Mean-Field Sampling for Cooperative Multi-Agent Reinforcement Learning

Anand, Emile, Karmarkar, Ishani, Qu, Guannan

arXiv.org Artificial Intelligence 

Reinforcement Learning (RL) has become a popular learning framework to solve sequential decision making problems in unknown environments, and has achieved tremendous success in a wide array of domains such as playing the game of Go (Silver et al., 2016), robotic control (Kober et al., 2013), and autonomous driving (Kiran et al., 2022; Lin et al., 2023).
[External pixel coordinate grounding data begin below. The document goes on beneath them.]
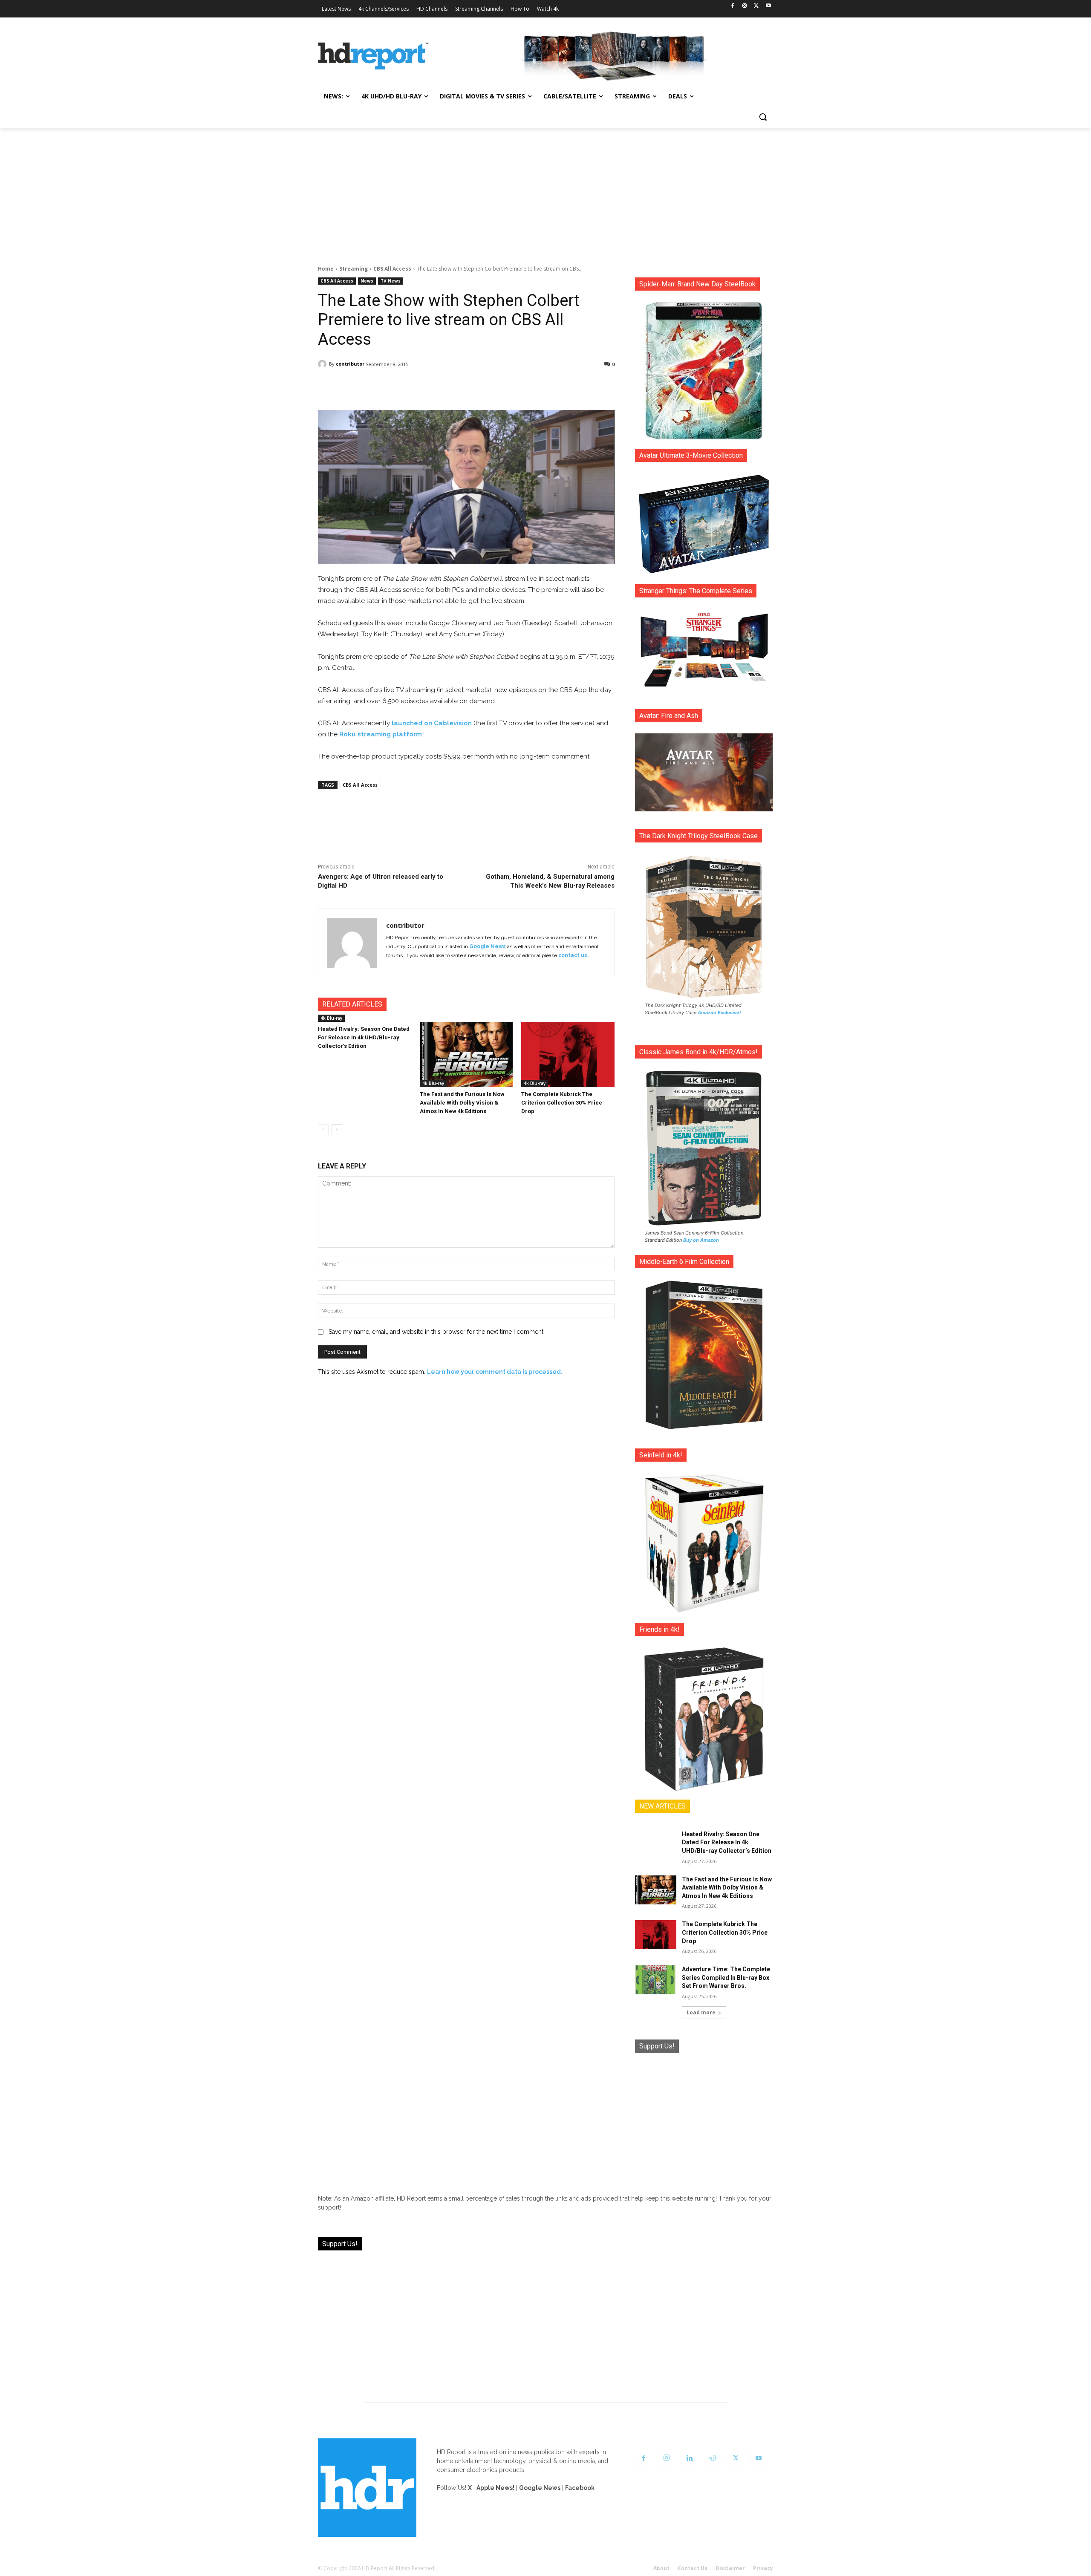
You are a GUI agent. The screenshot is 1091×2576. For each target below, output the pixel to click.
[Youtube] (768, 6)
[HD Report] (373, 56)
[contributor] (323, 364)
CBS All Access (392, 268)
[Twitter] (756, 6)
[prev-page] (323, 1129)
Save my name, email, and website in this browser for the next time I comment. (437, 1331)
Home (326, 268)
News (367, 281)
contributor (350, 364)
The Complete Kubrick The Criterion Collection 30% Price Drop (561, 1102)
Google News (487, 946)
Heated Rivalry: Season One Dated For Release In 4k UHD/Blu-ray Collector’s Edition (364, 1037)
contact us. (573, 955)
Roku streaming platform (380, 734)
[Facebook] (733, 6)
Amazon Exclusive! (719, 1012)
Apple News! (495, 2487)
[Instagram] (745, 6)
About (661, 2568)
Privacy (763, 2568)
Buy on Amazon (701, 1240)
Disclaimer (730, 2568)
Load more (701, 2012)
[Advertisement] (545, 191)
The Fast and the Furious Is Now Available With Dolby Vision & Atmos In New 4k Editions (462, 1102)
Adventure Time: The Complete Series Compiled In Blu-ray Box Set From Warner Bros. (726, 1977)
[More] (542, 386)
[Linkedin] (689, 2458)
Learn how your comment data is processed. (495, 1371)
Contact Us (692, 2568)
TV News (391, 281)
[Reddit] (712, 2458)
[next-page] (337, 1129)
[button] (763, 117)
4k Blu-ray (331, 1018)
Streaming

A critical feature of most real-world systems is their uncertain nature, and consequently RL has emerged as a powerful tool for learning optimal policies for multi-agent systems to operate in unknown environments (Kim & Giannakis, 2017; Zhang et al., 2021; Lin et al., 2024; Anand & Qu, 2024). While the early literature on RL predominantly focused on the single-agent setting, multi-agent reinforcement learning (MARL) has also recently achieved impressive successes in a broad range of areas, such as coordination of robotic swarms (Preiss et al., 2017), self-driving vehicles (DeWeese & Qu, 2024), real-time bidding (Jin et al., 2018), ride-sharing (Li et al., 2019), and stochastic games (Jin et al., 2020). Despite growing interest in multi-agent RL (MARL), extending RL to multi-agent settings poses significant computational challenges due to the curse of dimensionality (Sayin et al., 2021). Even if the individual agents' state or action spaces are small, the global state space or action space can take values from a set with size that is exponentially large as a function of the number of agents.